Courtesy: Geo News
- Olson admits to making false statement, violating lobbying laws.
- “I paid a very heavy price for the mistakes that I made,” says Olson.
- US attorney’s office accuses him of trying to hide illegal activities.
Richard Olson, the US envoy to Pakistan from 2012 to 2015, on Friday was sentenced to three-year probation and ordered to pay $93,400 for violating so-called “revolving door” laws by lobbying for Qatar within one year of retiring from federal service and lying in ethics paperwork.
Ahead of the sentencing, the 63-year-old told Judge G Michael Harvey: “I have paid a very heavy price for the mistakes that I made.”
He further said that he had been “professionally ostracised” and had lost his reputation and income.
In the Friday hearing the prosecutor accused Olson — who was embroiled in a number of scandals — of continuously denying accountability by trying to put his crimes down as “paperwork errors”.
Among the scandals, Olson was involved in but not tried for, were allegations of multiple extramarital affairs and his decision to withhold four pieces of diamond jewellery worth $60,000 during his stint as the head of the US Consulate in Dubai.
Prosecutor Evan Turgeon argued that “When a defendant continues to deny that his behaviour was wrong, a probationary sentence is not appropriate,” Mr Turgeon said. “If people are allowed to act like the rules don’t apply to them, then they will,” he said.
While Olson was ultimately able to avoid a prison sentence, his confession of two misdemeanour charges made a six-month jail stint likely at one point.
He admitted in June of last year to making a false statement and violating laws governing lobbying for a foreign government.
Olson was accused of helping the government of Qatar influence US policymakers shortly after retiring from the State Department in 2016.
“US law prohibits senior officials — like the defendant — from representing a foreign government before any federal agency or from aiding or advising a foreign entity with the intent to influence the US government for one year after leaving their positions,” the US Attorney’s Office for Washington said in a statement.
“The defendant took numerous steps to conceal these illegal activities, including deleting incriminating emails and lying to the FBI during a recorded interview,” it said.
According to the US Attorney’s Office, Olson, while serving as the US envoy to Pakistan, also received favors and benefits from a Pakistani-American businessman identified in court documents only as “Person 1.”
They included $25,000 paid to Olson’s then-girlfriend to help pay her tuition at Columbia University in New York and $18,000 in first-class travel for the ambassador to attend a job interview in London.

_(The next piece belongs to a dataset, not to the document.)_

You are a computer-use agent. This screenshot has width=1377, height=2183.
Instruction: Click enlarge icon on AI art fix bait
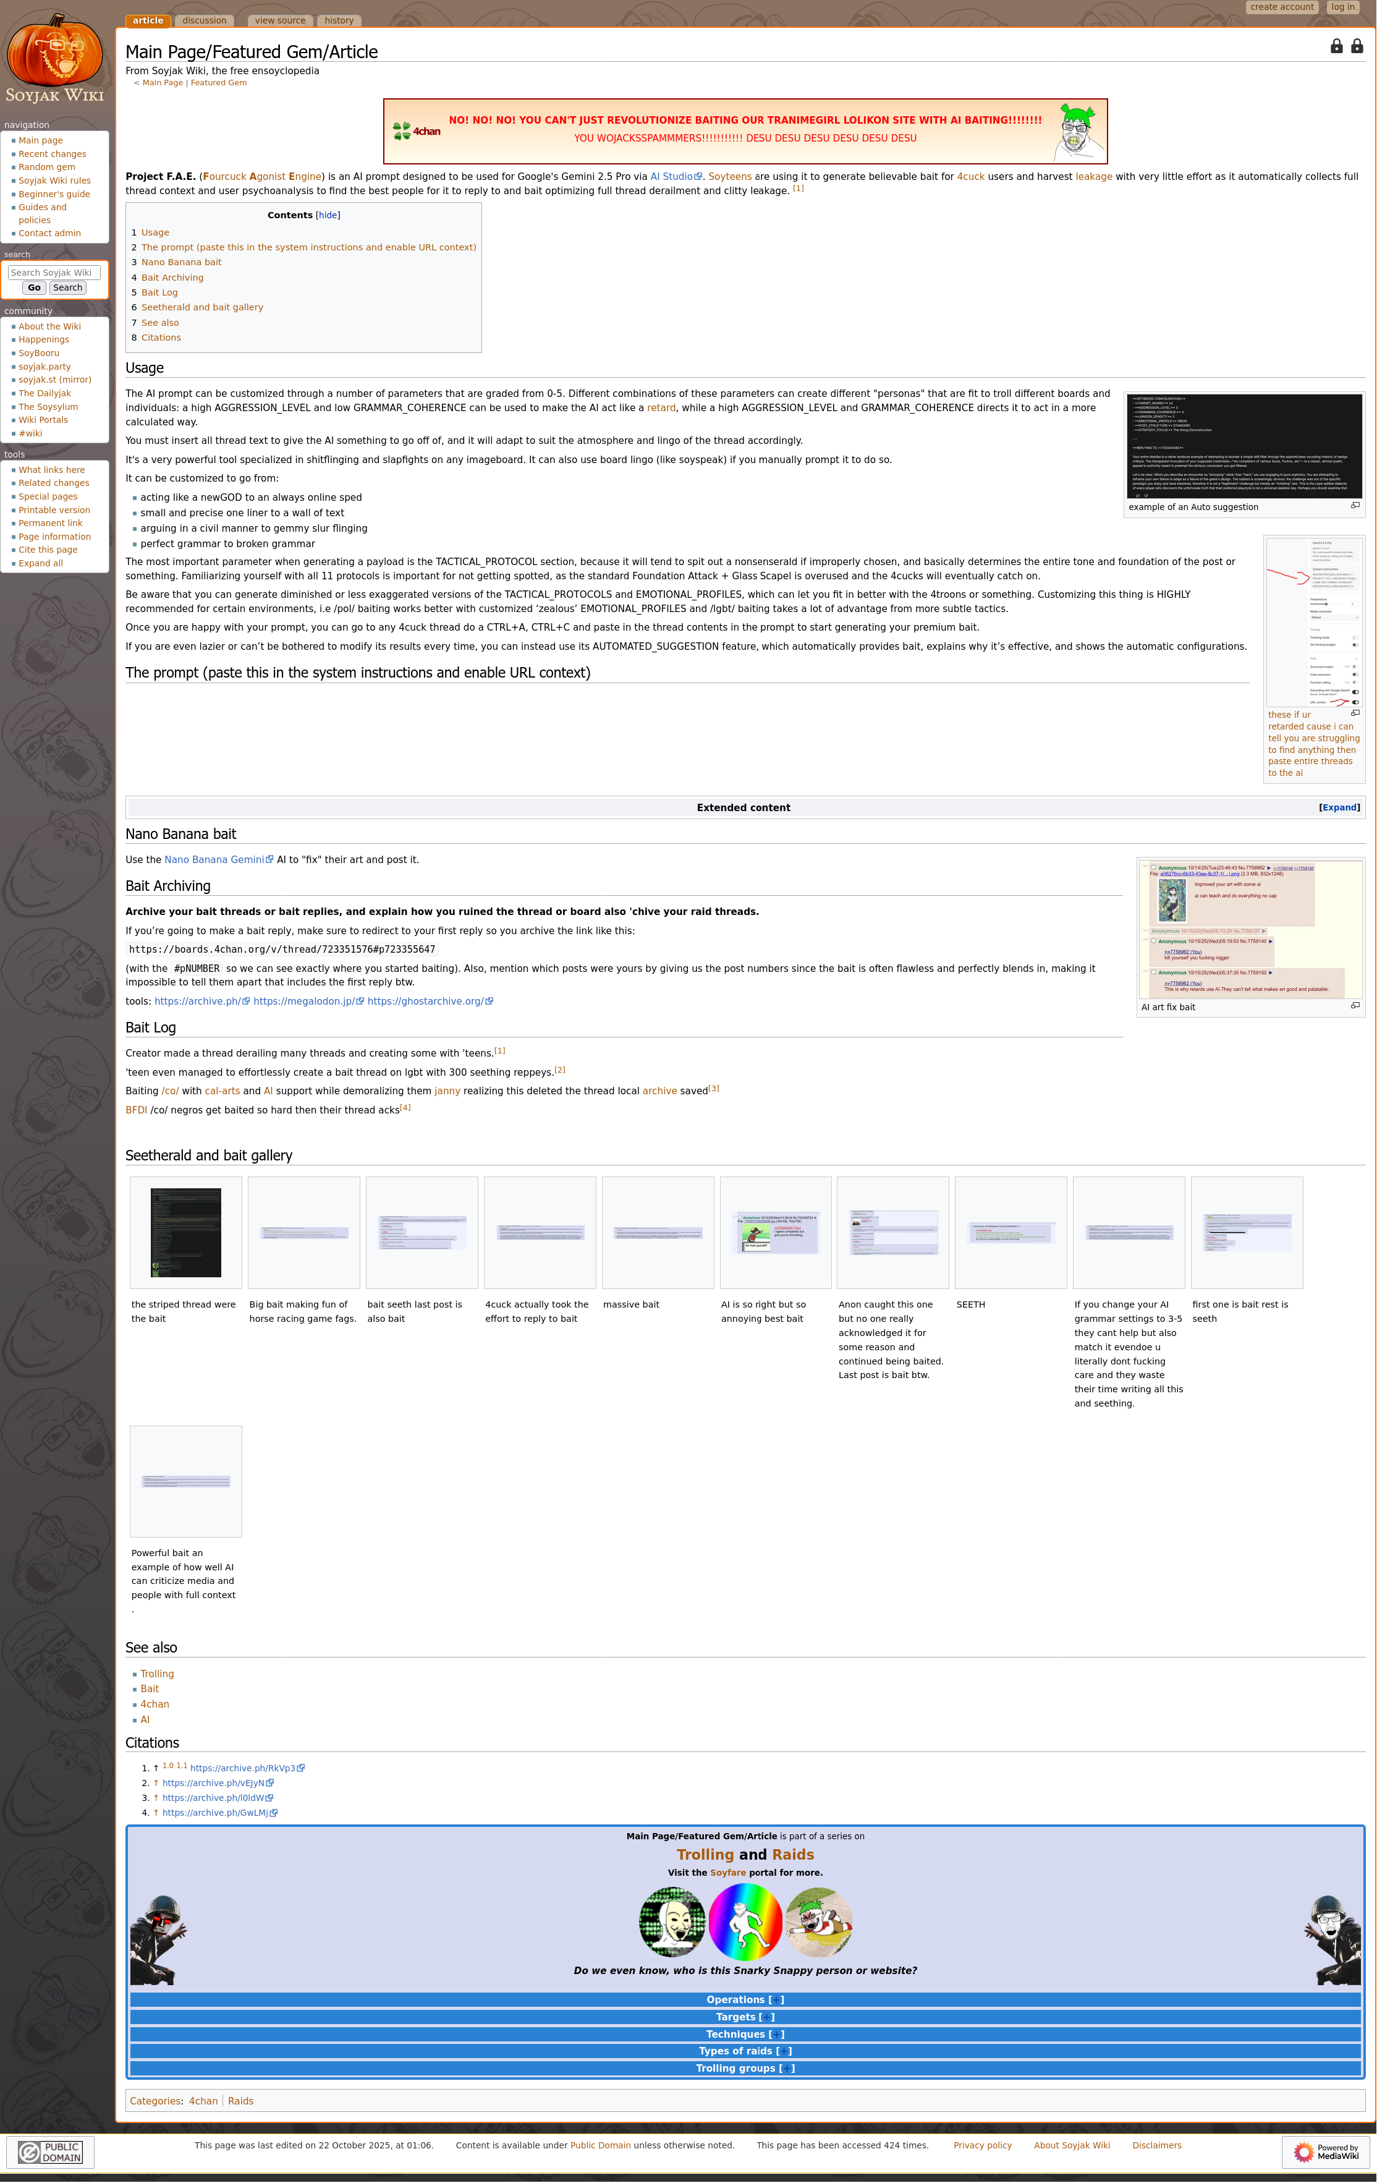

“One major favor was that the defendant agreed to lobby members of Congress on Person 1’s behalf with respect to weapon sales to Pakistan and Middle Eastern countries that Person 1 was trying to broker,” the US Attorney’s office said.
According to The Washington Post, “Person 1” is Imaad Zuberi, who was sentenced to 12 years in prison in 2021 for making illegal campaign contributions and other offenses.